§ SOURCE TEXT:
* * *

Bug#887348: steam:i386: execmod access is requested, security issue

2018-01-17 Thread James Cowgill
Hi,

On 16/01/18 03:41, Russell Coker wrote:
> On Monday, 15 January 2018 2:15:40 PM AEDT James Cowgill wrote:
>>> Sorry, we do not control the binaries that Valve
>>> use in Steam. You're welcome to take this upstream to
>>> https://github.com/ValveSoftware/steam-for-linux/issues/ if you believe
>>> the use of generic i386 binaries is a security problem.
>>>
>>> path="/home/rjc/.steam/ubuntu12_32/libavutil.so.55"
>>
>> Arguably this is an ffmpeg bug. I expect you will find that this will
>> also happen if you try to run any program which uses ffmpeg on a machine
>> with Debian i386 and SELinux installed.
> 
> It's a compilation choice for ffmpeg.  Last time I checked that same choice 
> was made by the maintainers of the Debian package, so for some years I had a 
> repository of alternate ffmpeg packages to support a more strict 
> configuration 
> of SE Linux on the i386 desktop - which incidentally also made things more 
> secure for i386 users who didn't use SE Linux.  I stopped supporting thost 
> packages because i386 desktops are almost never used nowadays, the i386 
> architecture is uncommon and most use of it is for routers and embedded 
> systems.

* * *

§ WRITTEN EXERCISE 1: According to the bug thread, why did Russell Coker stop supporting his alternate ffmpeg packages?

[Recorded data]
* * *

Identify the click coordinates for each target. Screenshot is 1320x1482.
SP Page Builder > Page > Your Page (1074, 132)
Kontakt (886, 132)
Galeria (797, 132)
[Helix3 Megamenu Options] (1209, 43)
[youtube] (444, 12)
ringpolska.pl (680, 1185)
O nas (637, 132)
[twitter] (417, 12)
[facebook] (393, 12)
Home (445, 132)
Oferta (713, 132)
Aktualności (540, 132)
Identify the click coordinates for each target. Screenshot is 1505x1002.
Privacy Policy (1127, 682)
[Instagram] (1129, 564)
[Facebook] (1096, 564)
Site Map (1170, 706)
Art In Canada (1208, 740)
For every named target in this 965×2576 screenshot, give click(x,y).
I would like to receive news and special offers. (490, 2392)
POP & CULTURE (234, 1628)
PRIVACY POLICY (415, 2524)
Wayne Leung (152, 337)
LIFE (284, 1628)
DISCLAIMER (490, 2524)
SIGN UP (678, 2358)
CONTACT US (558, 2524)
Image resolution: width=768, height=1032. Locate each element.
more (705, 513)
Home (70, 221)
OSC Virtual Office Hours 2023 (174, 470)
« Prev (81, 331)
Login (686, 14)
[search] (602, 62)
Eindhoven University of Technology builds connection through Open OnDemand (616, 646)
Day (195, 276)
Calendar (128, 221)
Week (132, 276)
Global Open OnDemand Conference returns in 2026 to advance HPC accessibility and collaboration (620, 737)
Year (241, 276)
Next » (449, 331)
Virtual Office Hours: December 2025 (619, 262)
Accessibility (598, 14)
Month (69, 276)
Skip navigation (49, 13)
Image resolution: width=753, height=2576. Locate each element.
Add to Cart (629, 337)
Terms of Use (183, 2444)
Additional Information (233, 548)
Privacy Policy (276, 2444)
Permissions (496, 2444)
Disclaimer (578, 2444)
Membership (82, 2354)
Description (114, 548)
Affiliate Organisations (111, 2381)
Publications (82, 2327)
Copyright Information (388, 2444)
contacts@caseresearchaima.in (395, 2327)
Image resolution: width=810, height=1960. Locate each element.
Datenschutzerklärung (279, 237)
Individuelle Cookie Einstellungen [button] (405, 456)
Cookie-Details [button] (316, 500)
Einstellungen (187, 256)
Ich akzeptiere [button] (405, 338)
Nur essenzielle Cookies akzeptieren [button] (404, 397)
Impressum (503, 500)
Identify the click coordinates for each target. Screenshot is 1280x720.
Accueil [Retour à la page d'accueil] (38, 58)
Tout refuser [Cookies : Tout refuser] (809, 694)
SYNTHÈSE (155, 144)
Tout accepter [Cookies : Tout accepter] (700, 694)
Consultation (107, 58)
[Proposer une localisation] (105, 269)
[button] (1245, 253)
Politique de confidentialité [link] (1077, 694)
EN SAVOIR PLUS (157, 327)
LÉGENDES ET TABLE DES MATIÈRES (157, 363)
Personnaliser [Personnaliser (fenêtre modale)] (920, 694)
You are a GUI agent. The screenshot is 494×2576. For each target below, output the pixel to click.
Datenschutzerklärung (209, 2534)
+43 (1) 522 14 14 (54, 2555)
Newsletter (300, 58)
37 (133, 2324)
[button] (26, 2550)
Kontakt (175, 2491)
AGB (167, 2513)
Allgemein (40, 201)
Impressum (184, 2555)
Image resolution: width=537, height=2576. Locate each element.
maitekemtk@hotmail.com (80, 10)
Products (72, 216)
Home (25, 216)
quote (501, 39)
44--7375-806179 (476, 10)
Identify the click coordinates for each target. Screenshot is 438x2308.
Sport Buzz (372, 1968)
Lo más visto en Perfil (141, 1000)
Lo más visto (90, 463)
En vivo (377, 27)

* * *

§ WRITTEN EXERCISE 2: Reproduce everything in the entries from their very first line down to the line containing "Eindhoven University of", including both of those lines.

§ TASK RESPONSE 1: He stopped because i386 desktops are almost never used nowadays.

§ TASK RESPONSE 2:
Identify the click coordinates for each target. Screenshot is 1320x1482.
SP Page Builder > Page > Your Page (1074, 132)
Kontakt (886, 132)
Galeria (797, 132)
[Helix3 Megamenu Options] (1209, 43)
[youtube] (444, 12)
ringpolska.pl (680, 1185)
O nas (637, 132)
[twitter] (417, 12)
[facebook] (393, 12)
Home (445, 132)
Oferta (713, 132)
Aktualności (540, 132)
Identify the click coordinates for each target. Screenshot is 1505x1002.
Privacy Policy (1127, 682)
[Instagram] (1129, 564)
[Facebook] (1096, 564)
Site Map (1170, 706)
Art In Canada (1208, 740)
For every named target in this 965×2576 screenshot, give click(x,y).
I would like to receive news and special offers. (490, 2392)
POP & CULTURE (234, 1628)
PRIVACY POLICY (415, 2524)
Wayne Leung (152, 337)
LIFE (284, 1628)
DISCLAIMER (490, 2524)
SIGN UP (678, 2358)
CONTACT US (558, 2524)
Image resolution: width=768, height=1032. Locate each element.
more (705, 513)
Home (70, 221)
OSC Virtual Office Hours 2023 (174, 470)
« Prev (81, 331)
Login (686, 14)
[search] (602, 62)
Eindhoven University of Technology builds connection through Open OnDemand (616, 646)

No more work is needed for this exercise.